In spite of the fact that current detectors are very accurate, DVD is a game of cat and mouse. On one hand, advances in detection methods, on the other hand, advances in deepfake-generation methods alternate. It will be imperative to continuously improve on DVD methods by anticipating the next generation of deepfake content if the defense is to be successful.

Challenges Of Deepfakes.

It is likely that adversaries will soon extend deepfake methods by creating videos that have a high degree of dynamic realism. Currently, there are a number of existing deepfake methods which aim to produce videos that are somewhat static in the sense that they show stationary subjects with constant lighting and unmoving backgrounds. Nevertheless, deepfakes of the future will incorporate dynamism in terms of lighting, poses, and backgrounds. There is a risk that the dynamic attributes of these videos may reduce the efficiency of existing deepfake detection algorithms. Moreover, as far as human beings are concerned, the use of dynamism in deepfakes could make them more credible to them. The video of a foreign leader driving by on a golf cart and talking would be more engaging, as it would be more realistic and engaging than the exact same leader speaking directly to the camera in a static studio setting.

Both academics and companies are working on creating detection models that are based on deep neural networks that will be able to detect various types of deepfaked media for the purpose of combating this threat. With the Deepfake Detection Challenge (DFDC) held in 2019, Facebook has played a major role in tackling this issue by providing $US 1 million in cash prizes to the top five winners.

Organizers expected each participant to train and validate a detector model using a curated set of 100,000 deepfake videos. Facebook and Microsoft, along with several academic institutions, created these videos. Originally exclusive to competition members, the dataset is now publicly available. Participants submitted over 35,000 models. The winning model achieved a 65 percent accuracy on a test dataset of 10,000 untrained videos and an 82 percent accuracy on a validation set used for training.During the training, the participants did not have access to the test set. According to our analysis, the discrepancy between the validation and the test sets indicates some overfitting of the model and therefore a lack of generalizability, a problem that tends to plague DNN-based classification models.
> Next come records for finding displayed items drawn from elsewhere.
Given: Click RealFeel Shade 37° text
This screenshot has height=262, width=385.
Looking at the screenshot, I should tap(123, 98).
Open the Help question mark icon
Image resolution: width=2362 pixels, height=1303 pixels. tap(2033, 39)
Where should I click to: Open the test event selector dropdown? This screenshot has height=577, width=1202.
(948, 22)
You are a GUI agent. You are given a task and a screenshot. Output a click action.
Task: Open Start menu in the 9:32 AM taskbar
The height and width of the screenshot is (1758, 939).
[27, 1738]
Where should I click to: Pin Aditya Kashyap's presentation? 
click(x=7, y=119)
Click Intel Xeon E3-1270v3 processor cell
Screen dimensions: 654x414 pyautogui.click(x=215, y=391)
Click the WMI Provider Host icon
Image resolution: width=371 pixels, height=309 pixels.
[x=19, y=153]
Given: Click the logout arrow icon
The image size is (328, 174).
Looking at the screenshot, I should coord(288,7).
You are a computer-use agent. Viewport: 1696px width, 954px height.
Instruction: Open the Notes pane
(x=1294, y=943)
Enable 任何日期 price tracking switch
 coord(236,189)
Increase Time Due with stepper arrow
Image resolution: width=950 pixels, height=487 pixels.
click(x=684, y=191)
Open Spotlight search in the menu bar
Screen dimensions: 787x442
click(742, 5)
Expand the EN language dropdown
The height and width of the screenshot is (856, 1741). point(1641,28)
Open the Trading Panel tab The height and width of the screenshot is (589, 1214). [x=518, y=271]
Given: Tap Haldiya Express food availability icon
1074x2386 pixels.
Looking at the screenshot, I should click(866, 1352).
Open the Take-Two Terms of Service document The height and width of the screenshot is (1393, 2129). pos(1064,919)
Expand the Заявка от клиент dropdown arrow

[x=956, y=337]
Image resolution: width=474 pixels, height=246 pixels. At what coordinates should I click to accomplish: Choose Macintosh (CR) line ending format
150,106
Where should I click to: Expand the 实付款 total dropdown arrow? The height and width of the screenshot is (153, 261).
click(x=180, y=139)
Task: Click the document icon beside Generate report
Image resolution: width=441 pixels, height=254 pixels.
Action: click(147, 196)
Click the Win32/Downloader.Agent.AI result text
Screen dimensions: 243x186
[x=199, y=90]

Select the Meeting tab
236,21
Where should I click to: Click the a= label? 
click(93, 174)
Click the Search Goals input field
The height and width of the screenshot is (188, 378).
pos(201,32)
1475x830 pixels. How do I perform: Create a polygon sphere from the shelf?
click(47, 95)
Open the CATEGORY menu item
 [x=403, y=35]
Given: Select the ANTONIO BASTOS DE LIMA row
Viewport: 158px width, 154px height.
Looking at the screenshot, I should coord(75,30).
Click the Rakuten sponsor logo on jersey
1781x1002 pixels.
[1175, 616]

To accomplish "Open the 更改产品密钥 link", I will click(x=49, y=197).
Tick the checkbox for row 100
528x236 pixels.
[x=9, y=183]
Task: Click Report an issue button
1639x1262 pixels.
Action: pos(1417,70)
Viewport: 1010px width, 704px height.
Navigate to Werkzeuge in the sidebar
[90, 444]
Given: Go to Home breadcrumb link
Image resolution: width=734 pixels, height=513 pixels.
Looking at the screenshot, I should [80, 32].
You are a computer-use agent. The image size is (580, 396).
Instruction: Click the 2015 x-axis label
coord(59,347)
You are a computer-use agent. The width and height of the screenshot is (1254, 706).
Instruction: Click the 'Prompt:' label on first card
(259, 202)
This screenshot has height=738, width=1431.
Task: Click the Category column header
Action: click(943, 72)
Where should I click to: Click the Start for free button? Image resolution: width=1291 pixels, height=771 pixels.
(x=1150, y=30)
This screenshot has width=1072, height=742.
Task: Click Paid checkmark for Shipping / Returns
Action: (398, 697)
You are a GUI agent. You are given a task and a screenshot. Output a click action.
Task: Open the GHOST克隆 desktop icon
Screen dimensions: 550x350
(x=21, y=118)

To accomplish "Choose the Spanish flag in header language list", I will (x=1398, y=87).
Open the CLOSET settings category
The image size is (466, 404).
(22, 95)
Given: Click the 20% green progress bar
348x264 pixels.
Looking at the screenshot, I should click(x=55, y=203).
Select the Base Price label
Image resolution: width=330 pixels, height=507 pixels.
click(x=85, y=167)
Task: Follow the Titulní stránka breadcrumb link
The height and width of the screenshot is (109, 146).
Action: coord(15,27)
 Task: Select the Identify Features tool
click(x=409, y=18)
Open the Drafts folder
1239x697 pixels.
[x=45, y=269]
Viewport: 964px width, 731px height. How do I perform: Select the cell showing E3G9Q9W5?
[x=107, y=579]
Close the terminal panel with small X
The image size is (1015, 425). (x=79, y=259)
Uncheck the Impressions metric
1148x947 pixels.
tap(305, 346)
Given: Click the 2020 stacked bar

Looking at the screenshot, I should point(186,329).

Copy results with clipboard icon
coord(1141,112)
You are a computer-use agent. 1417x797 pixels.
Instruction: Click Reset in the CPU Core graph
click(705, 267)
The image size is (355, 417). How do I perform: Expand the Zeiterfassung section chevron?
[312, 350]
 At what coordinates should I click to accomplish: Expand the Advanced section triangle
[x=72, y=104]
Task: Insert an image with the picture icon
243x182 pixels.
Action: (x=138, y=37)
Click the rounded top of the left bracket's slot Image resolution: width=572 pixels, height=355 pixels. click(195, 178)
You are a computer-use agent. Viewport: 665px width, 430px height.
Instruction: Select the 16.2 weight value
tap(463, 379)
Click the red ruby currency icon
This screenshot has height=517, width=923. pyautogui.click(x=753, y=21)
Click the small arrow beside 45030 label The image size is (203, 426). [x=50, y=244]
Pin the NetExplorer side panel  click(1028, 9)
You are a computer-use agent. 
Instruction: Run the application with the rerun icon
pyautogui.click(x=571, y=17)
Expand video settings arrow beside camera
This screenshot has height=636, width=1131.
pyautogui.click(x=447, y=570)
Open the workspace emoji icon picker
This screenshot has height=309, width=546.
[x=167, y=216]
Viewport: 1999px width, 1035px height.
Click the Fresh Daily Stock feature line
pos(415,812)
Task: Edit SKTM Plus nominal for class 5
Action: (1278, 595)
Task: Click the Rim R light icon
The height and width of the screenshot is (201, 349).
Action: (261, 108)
Considering various factors like capturing high-quality source footage of the correct length, comparing source and destination appearances, using the right training model, and mastering postproduction can make deepfake detection easier. The goal is to train a complex model on a diverse set of deepfake qualities, covering a wide range of potential flaws.To build a model detection program, it may be necessary to add a publicly accessible dataset of deepfakes to the dataset of deepfakes. This dataset, for example, could come from the Facebook DFDC.

Also Read: How Video Games Use AI.

Should We Be Concerned About Deepfakes?

As a result of the rise in the use of deepfakes and the potential negative impact they can have, many people are concerned about how they can be used to misrepresent someone. For the moment, however, it seems that people use deepfake technology only to play around with it for fun purposes.

Deepfake apps let you create GIFs and share them on Instagram Stories or craft YouTube videos that mimic deepfake creation. As technology, machine learning, and artificial intelligence advance, the potential for deepfakes to spread fake news and manipulate original videos increases. Sharing these on social media platforms to reach a wider audience poses serious challenges.

Adversarial networks can use deepfakes along with deep learning to use target video to create fake videos that can lead to serious consequences. The target video then becomes a realistic deepfakes with deepfake image, and deepfake process and the lines between real video and deepfake videos will start to blur. Trust in such situations becomes a difficult choice. With open source tool/s it becomes easier every day to take this deepfake journey and as time goes on, this conversion process will keep becoming easier.